▶ [BRIEF]: Emit all the data exactly as provided.

[Recorded data]
■ ■ ■ ■ ■

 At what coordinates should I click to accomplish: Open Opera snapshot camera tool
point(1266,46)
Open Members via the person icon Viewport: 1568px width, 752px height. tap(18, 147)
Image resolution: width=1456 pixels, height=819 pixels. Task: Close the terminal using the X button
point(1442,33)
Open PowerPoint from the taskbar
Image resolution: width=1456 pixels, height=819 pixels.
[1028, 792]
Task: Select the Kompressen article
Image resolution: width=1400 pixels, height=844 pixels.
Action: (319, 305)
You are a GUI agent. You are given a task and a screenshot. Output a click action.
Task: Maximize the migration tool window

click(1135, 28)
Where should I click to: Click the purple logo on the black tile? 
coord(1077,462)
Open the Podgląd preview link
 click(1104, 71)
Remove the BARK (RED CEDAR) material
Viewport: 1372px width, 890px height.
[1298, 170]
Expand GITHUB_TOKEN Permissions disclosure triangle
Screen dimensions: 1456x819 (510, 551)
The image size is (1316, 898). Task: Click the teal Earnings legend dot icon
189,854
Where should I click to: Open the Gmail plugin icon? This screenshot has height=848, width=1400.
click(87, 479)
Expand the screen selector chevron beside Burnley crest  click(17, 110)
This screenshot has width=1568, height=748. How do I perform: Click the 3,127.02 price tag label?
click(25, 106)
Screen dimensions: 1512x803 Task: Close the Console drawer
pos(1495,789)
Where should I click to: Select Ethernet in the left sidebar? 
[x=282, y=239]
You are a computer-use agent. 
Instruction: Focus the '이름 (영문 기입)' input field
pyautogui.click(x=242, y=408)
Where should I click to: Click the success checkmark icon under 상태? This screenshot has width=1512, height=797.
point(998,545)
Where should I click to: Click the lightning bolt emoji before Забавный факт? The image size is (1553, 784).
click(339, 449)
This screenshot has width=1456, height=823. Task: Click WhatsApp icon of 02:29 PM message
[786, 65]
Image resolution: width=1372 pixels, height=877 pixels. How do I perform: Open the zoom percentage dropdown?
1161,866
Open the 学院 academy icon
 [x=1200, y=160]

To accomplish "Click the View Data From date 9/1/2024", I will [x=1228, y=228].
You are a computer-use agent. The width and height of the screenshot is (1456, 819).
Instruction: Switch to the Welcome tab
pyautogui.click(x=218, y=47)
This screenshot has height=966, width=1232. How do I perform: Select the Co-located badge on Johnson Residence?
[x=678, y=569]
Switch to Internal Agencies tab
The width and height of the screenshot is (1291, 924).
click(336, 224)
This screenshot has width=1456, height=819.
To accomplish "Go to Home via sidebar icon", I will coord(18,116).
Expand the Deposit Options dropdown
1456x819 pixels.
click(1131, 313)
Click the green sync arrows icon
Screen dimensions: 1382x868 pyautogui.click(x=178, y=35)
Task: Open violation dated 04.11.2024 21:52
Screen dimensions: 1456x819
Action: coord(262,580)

■ ■ ■ ■ ■

▶ [ANSWER BELOW]:
 At what coordinates should I click to accomplish: Open Opera snapshot camera tool
point(1266,46)
Open Members via the person icon Viewport: 1568px width, 752px height. tap(18, 147)
Image resolution: width=1456 pixels, height=819 pixels. Task: Close the terminal using the X button
point(1442,33)
Open PowerPoint from the taskbar
Image resolution: width=1456 pixels, height=819 pixels.
[1028, 792]
Task: Select the Kompressen article
Image resolution: width=1400 pixels, height=844 pixels.
Action: (319, 305)
You are a GUI agent. You are given a task and a screenshot. Output a click action.
Task: Maximize the migration tool window

click(1135, 28)
Where should I click to: Click the purple logo on the black tile? 
coord(1077,462)
Open the Podgląd preview link
 click(1104, 71)
Remove the BARK (RED CEDAR) material
Viewport: 1372px width, 890px height.
[1298, 170]
Expand GITHUB_TOKEN Permissions disclosure triangle
Screen dimensions: 1456x819 (510, 551)
The image size is (1316, 898). Task: Click the teal Earnings legend dot icon
189,854
Where should I click to: Open the Gmail plugin icon? This screenshot has height=848, width=1400.
click(87, 479)
Expand the screen selector chevron beside Burnley crest  click(17, 110)
This screenshot has width=1568, height=748. How do I perform: Click the 3,127.02 price tag label?
click(25, 106)
Screen dimensions: 1512x803 Task: Close the Console drawer
pos(1495,789)
Where should I click to: Select Ethernet in the left sidebar? 
[x=282, y=239]
You are a computer-use agent. 
Instruction: Focus the '이름 (영문 기입)' input field
pyautogui.click(x=242, y=408)
Where should I click to: Click the success checkmark icon under 상태? This screenshot has width=1512, height=797.
point(998,545)
Where should I click to: Click the lightning bolt emoji before Забавный факт? The image size is (1553, 784).
click(339, 449)
This screenshot has width=1456, height=823. Task: Click WhatsApp icon of 02:29 PM message
[786, 65]
Image resolution: width=1372 pixels, height=877 pixels. How do I perform: Open the zoom percentage dropdown?
1161,866
Open the 学院 academy icon
 [x=1200, y=160]

To accomplish "Click the View Data From date 9/1/2024", I will [x=1228, y=228].
You are a computer-use agent. The width and height of the screenshot is (1456, 819).
Instruction: Switch to the Welcome tab
pyautogui.click(x=218, y=47)
This screenshot has height=966, width=1232. How do I perform: Select the Co-located badge on Johnson Residence?
[x=678, y=569]
Switch to Internal Agencies tab
The width and height of the screenshot is (1291, 924).
click(336, 224)
This screenshot has width=1456, height=819.
To accomplish "Go to Home via sidebar icon", I will coord(18,116).
Expand the Deposit Options dropdown
1456x819 pixels.
click(1131, 313)
Click the green sync arrows icon
Screen dimensions: 1382x868 pyautogui.click(x=178, y=35)
Task: Open violation dated 04.11.2024 21:52
Screen dimensions: 1456x819
Action: coord(262,580)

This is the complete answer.